DATA SHOWN
......

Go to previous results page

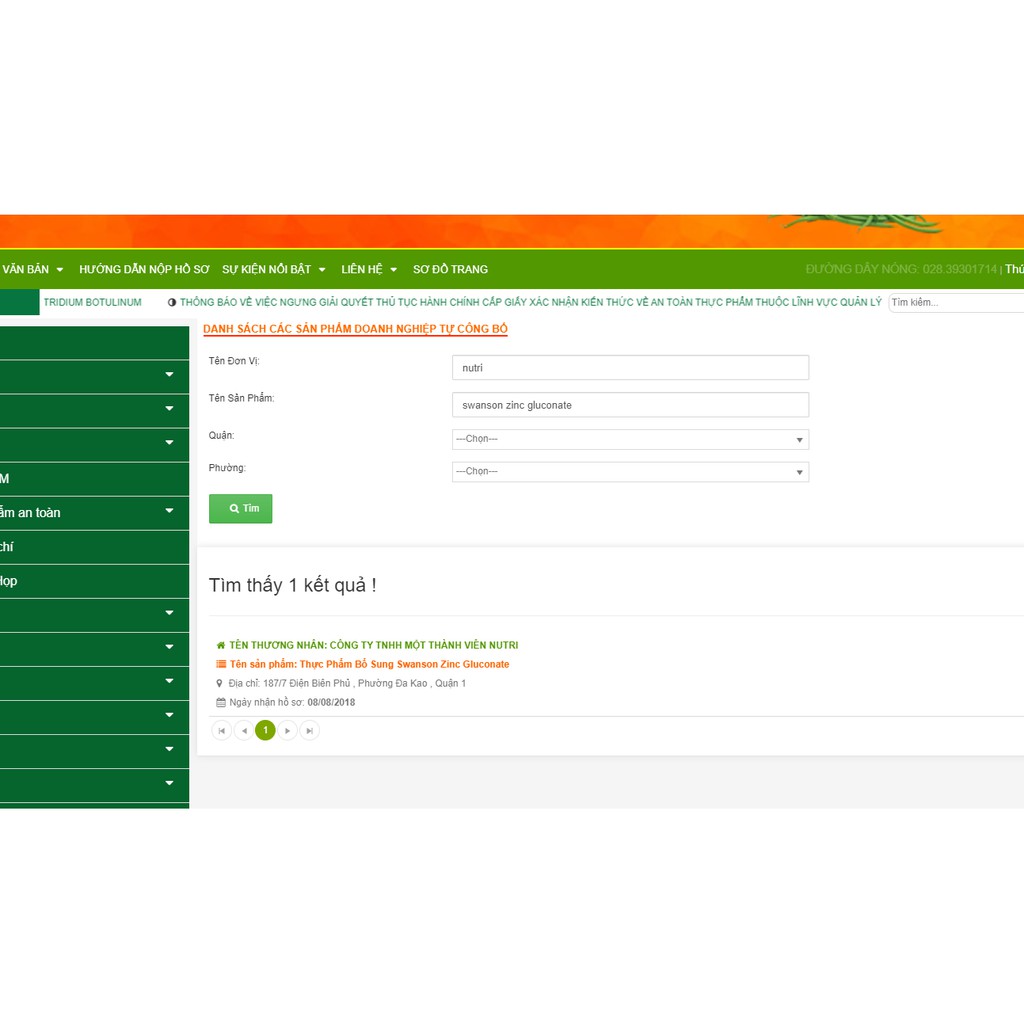(x=243, y=731)
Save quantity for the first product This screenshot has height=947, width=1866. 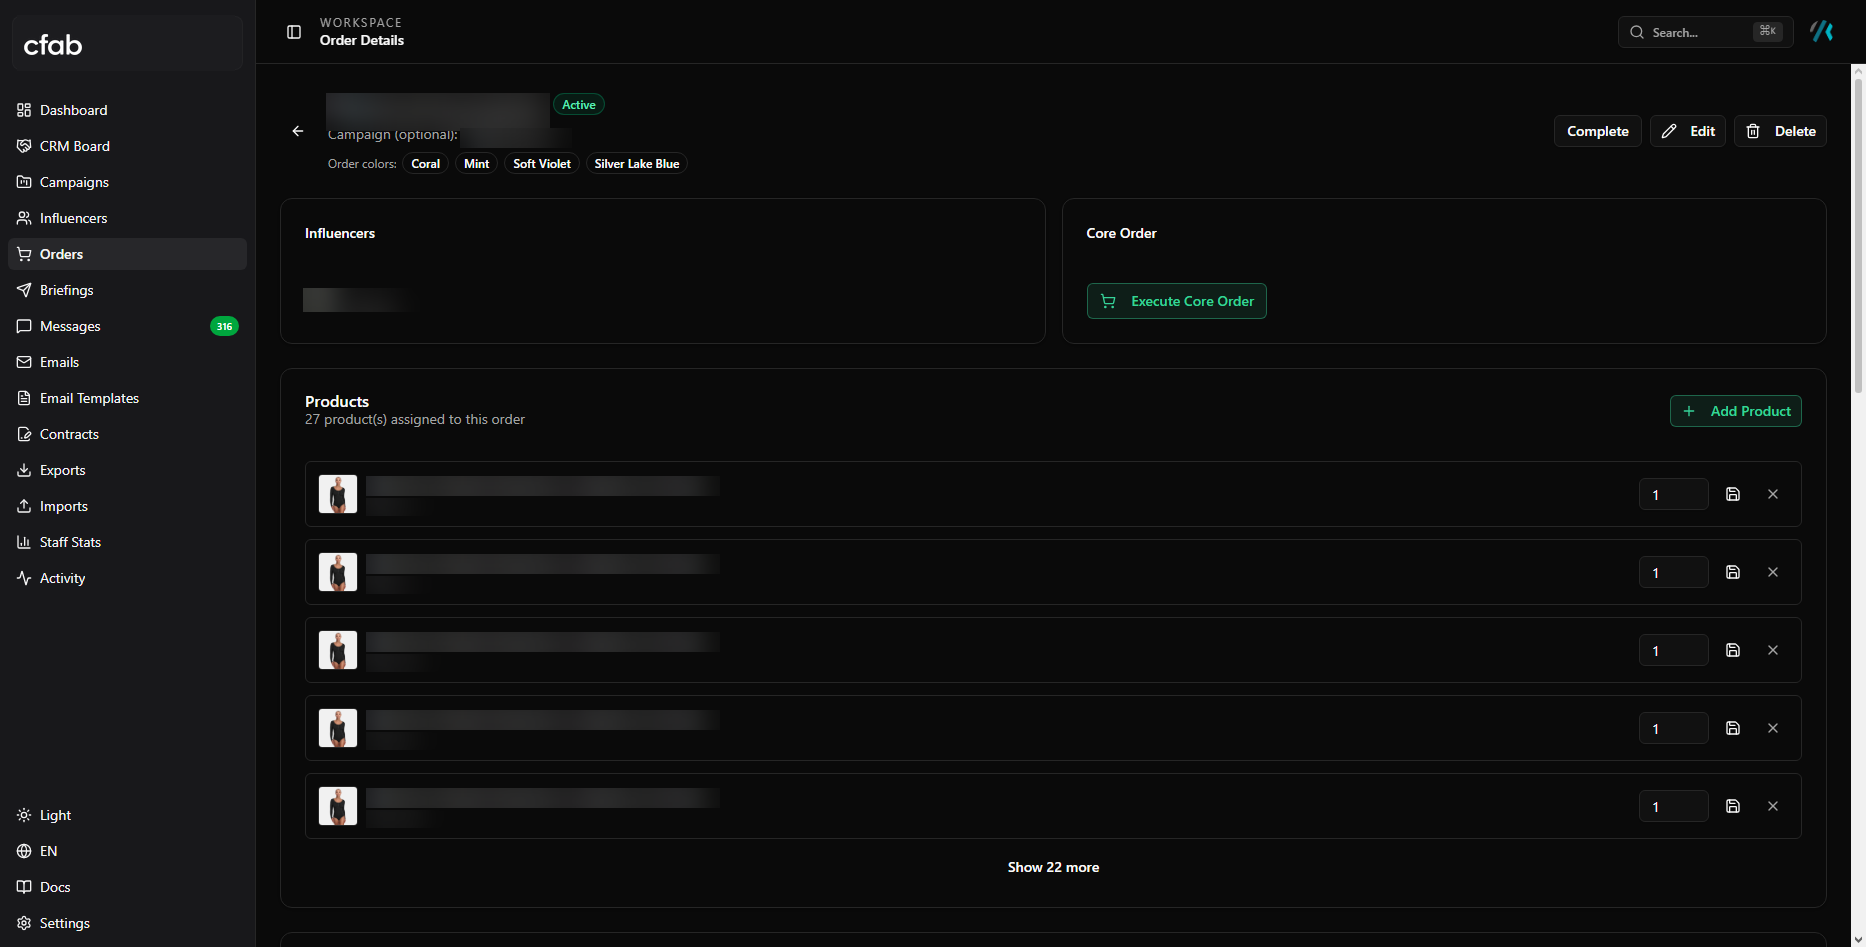pyautogui.click(x=1733, y=494)
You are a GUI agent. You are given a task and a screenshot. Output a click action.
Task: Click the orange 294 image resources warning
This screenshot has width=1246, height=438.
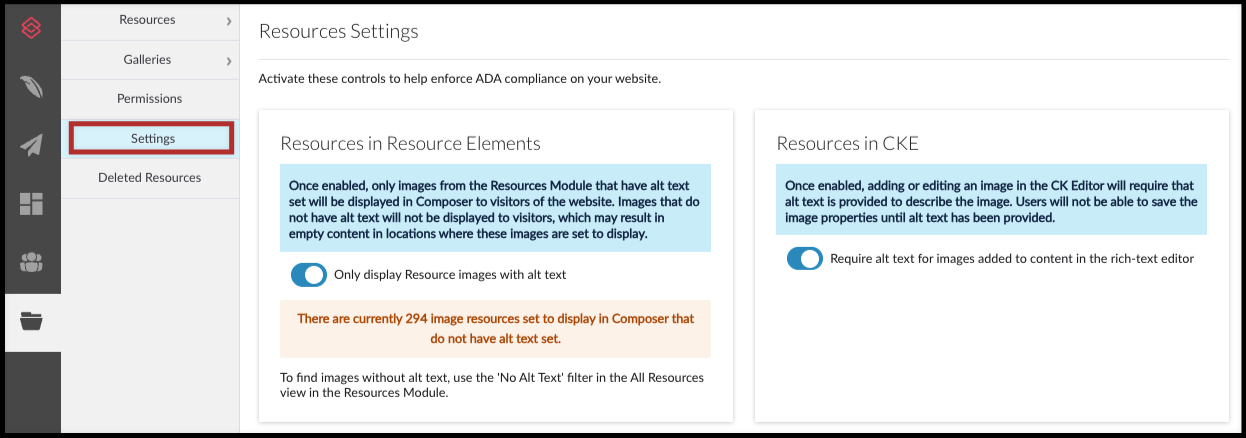point(496,329)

......

PROBLEM REQUIREMENTS
Copy out the data starting at the line that contains "You are a GUI" and continuing through the end, including both of those ends. Omit the pictures.

RESULT
You are a GUI agent. You are given a task and a screenshot. Output a click action.
Task: Click the orange 294 image resources warning
This screenshot has width=1246, height=438.
point(496,329)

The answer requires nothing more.